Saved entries
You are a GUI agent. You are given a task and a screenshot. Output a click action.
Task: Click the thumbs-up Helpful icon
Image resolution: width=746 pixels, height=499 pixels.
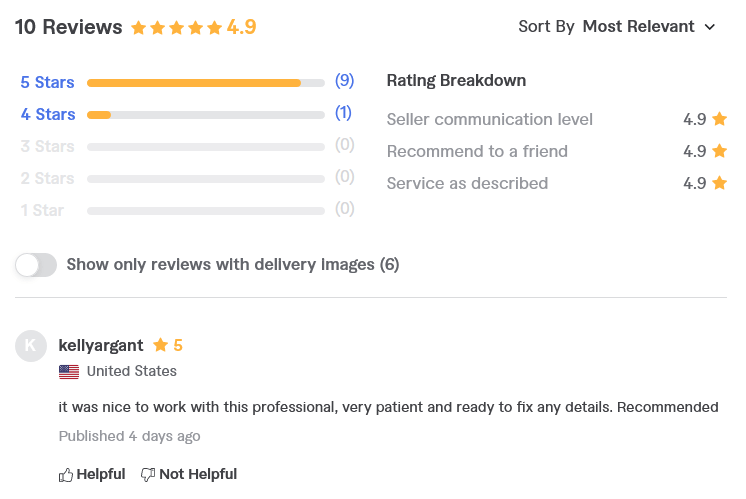pos(66,475)
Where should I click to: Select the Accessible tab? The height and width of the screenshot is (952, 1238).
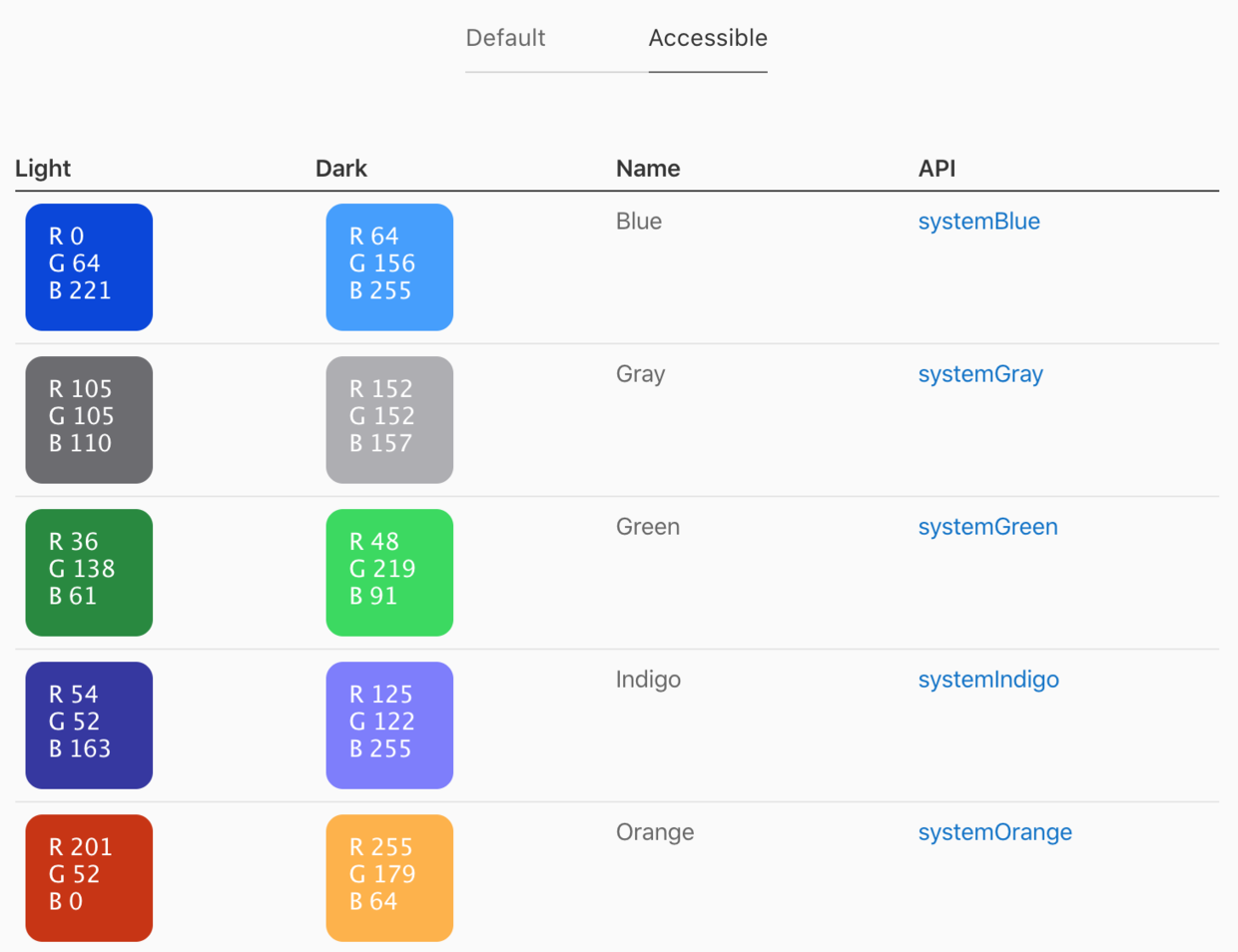click(708, 38)
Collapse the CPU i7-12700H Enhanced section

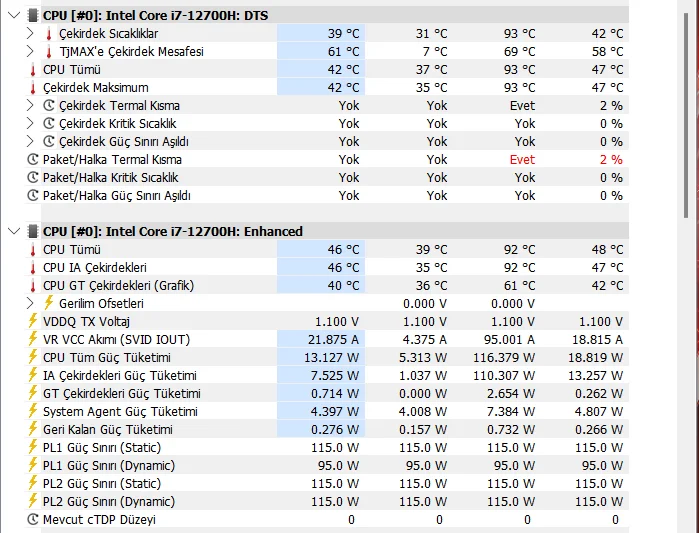[13, 231]
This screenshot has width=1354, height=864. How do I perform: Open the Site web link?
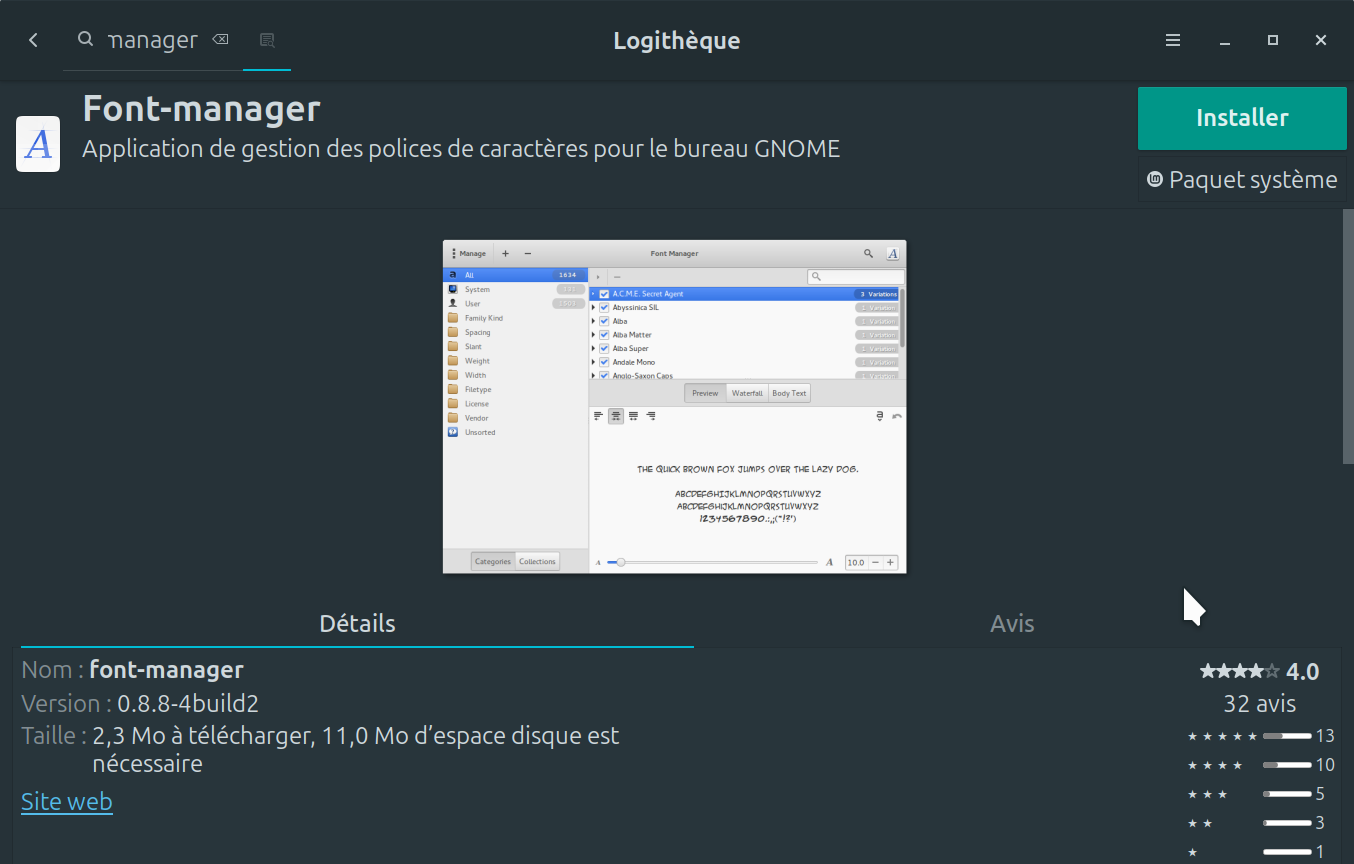(67, 802)
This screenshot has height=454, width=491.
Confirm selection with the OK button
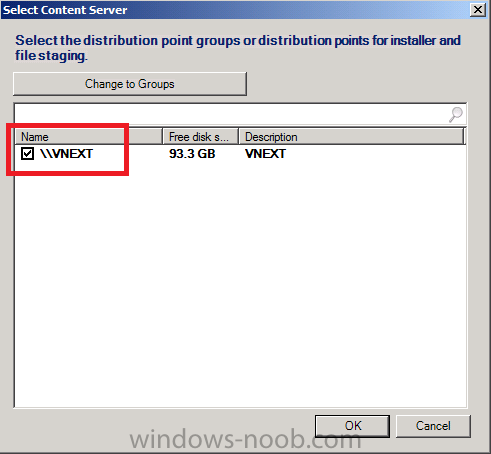(x=352, y=426)
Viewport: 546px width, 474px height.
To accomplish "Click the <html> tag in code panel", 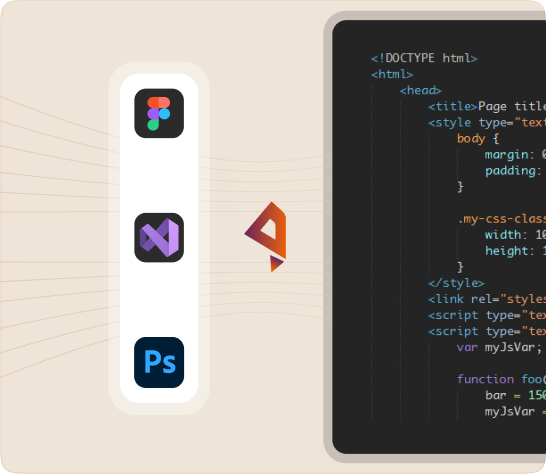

(What the task requires):
No picture is to appear in the copy; every entry above is otherwise to be printed verbatim.

(Answer):
You are a GUI agent. You are given a task and a screenshot. Output a click action.
Task: Click the thumbs-up Helpful icon
Image resolution: width=746 pixels, height=499 pixels.
pos(66,475)
Where should I click to: Select the Accessible tab? The height and width of the screenshot is (952, 1238).
click(708, 38)
Collapse the CPU i7-12700H Enhanced section

[13, 231]
This screenshot has width=1354, height=864. How do I perform: Open the Site web link?
(67, 802)
This screenshot has height=454, width=491.
Confirm selection with the OK button
(x=352, y=426)
Viewport: 546px width, 474px height.
To accomplish "Click the <html> tag in code panel", 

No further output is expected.